Because the state’s database of 800,000 well logs is not publicly available, local agencies, consultants, academics and communities looking for safe water supplies must develop their own information in order to develop groundwater models, discover the water quality characteristics of a basin, or determine which wells are likely to go dry. Where local agencies can’t afford it, the costs of this restrictive policy have prevented local basin characterization altogether.

Meanwhile, residents reliant on wells are running out of water across the state, from the small farm communities of Orange Center and Easton in the San Joaquin Valley to the foothill communities of the Sierra Nevada.

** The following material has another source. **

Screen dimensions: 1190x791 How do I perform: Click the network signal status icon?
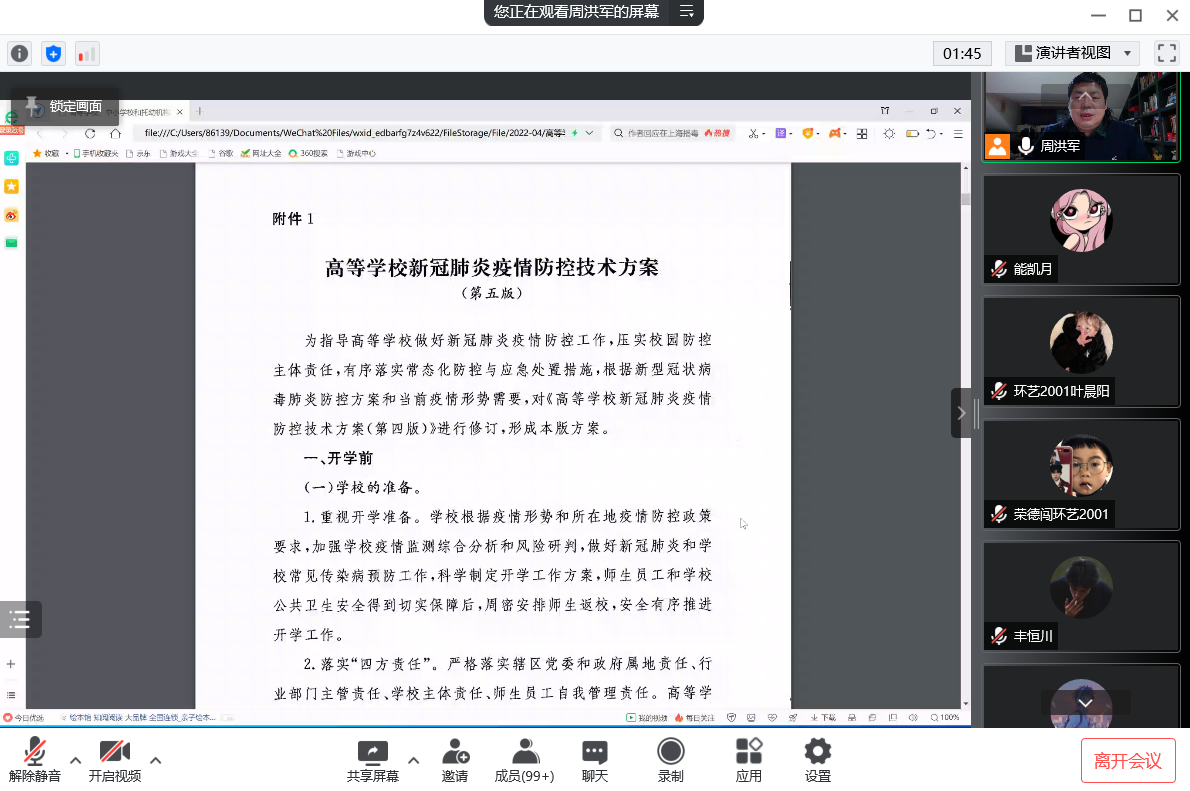click(87, 53)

In homes that have run completely out of water, families must use a bucket or a bottle of water to brush their teeth, make coffee, wash dishes, flush a toilet, and even wash their hands.

In the Tulare County town of Poplar, which has a population of 2,500, groundwater levels have dropped so much that the community had to draw from a backup well known to be contaminated with high levels of nitrates from agricultural fertilizer.

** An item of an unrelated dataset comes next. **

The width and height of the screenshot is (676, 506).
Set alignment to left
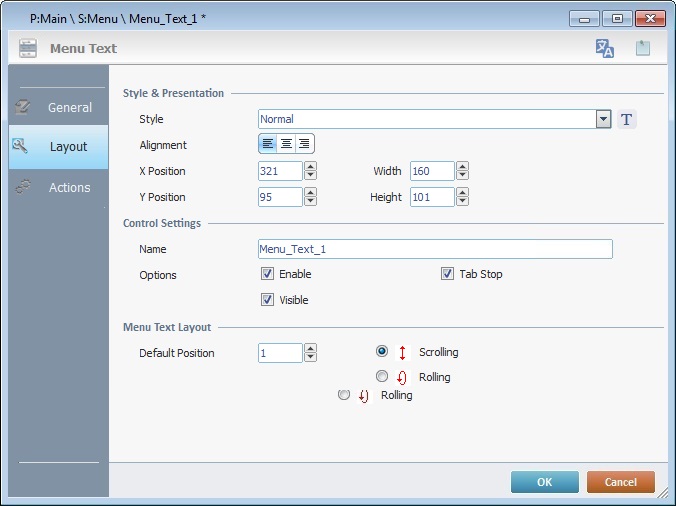268,145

And all too often, neither the well owners nor local water managers have the information they need to protect their wells and predict when and where wells will go dry – as the community of East Porterville discovered last summer when more than 600 wells failed. The lack of information is a major impediment to stewardship of the resource.

California wells went dry by the thousands last year and thousands more will follow suit this coming summer, but communities can’t access data about what parts of the groundwater system around them have been tapped, which wells are at risk or what the water quality is. This information is needed to understand how drought and groundwater development impact local water supply and how to respond quickly and effectively. When the state legislature passed historic groundwater legislation last year, it stopped short of changing the law and providing critical information needed for sustainable groundwater management.

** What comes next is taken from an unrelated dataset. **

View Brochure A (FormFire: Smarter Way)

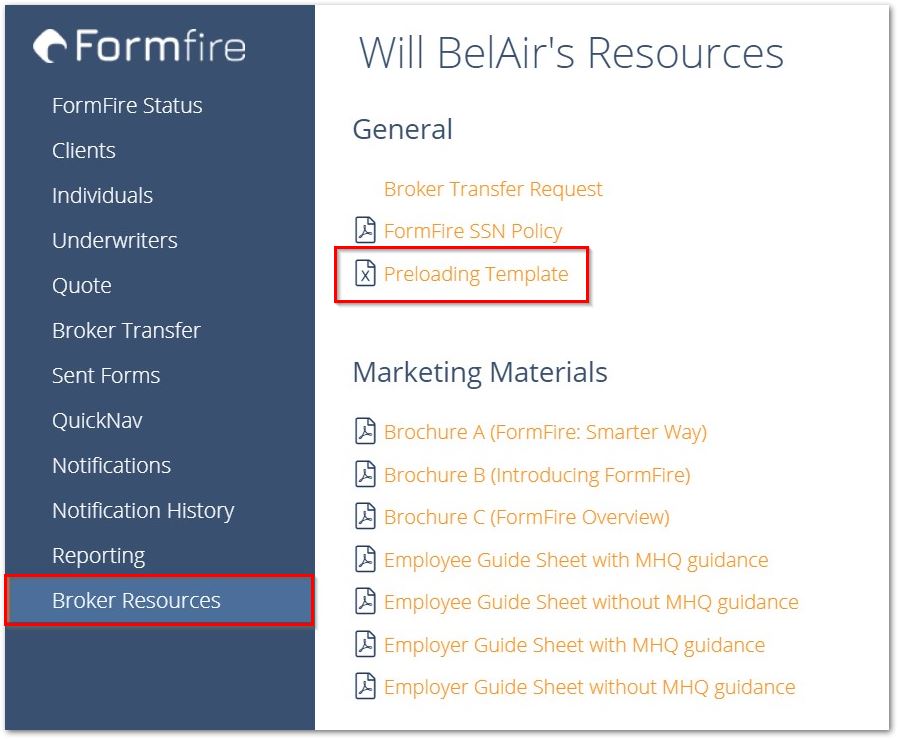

The lack of transparent well log data is holding back innovation and solutions at a time when they are needed most. Making these records publicly available would incentivize better data management on this important resource and better science to understand both groundwater supply and pollution. At best, the lack of publicly accessible well logs is slowing down progress toward sustainable groundwater management. At worst, it’s thwarting progress entirely. Making well logs accessible would create opportunities to invest in groundwater management projects and public-private partnerships that will develop more effective and cost-efficient solutions for California’s groundwater.

Over the last year, the state has spent more than $20 million in emergency drought relief to help communities like East Porterville. Without access to the data and tools necessary to prevent acute drought impacts in the state’s most vulnerable communities, however, the intensified drought will cost the state and local residents far more this coming summer.

The California Assembly passed a resolution earlier this month to celebrate “the public’s commitment to openness”. The first line of the resolution reads: “California has a long tradition in support of open government and access to government records”.

Senate Bill 20, introduced by State Senator Fran Pavley in December, would make well log data publicly available in California. Perhaps as more community and farm wells dry up this summer, the legislature will extend its enthusiasm for transparency to the critical information needed for more equitable and sustainable management of our groundwater.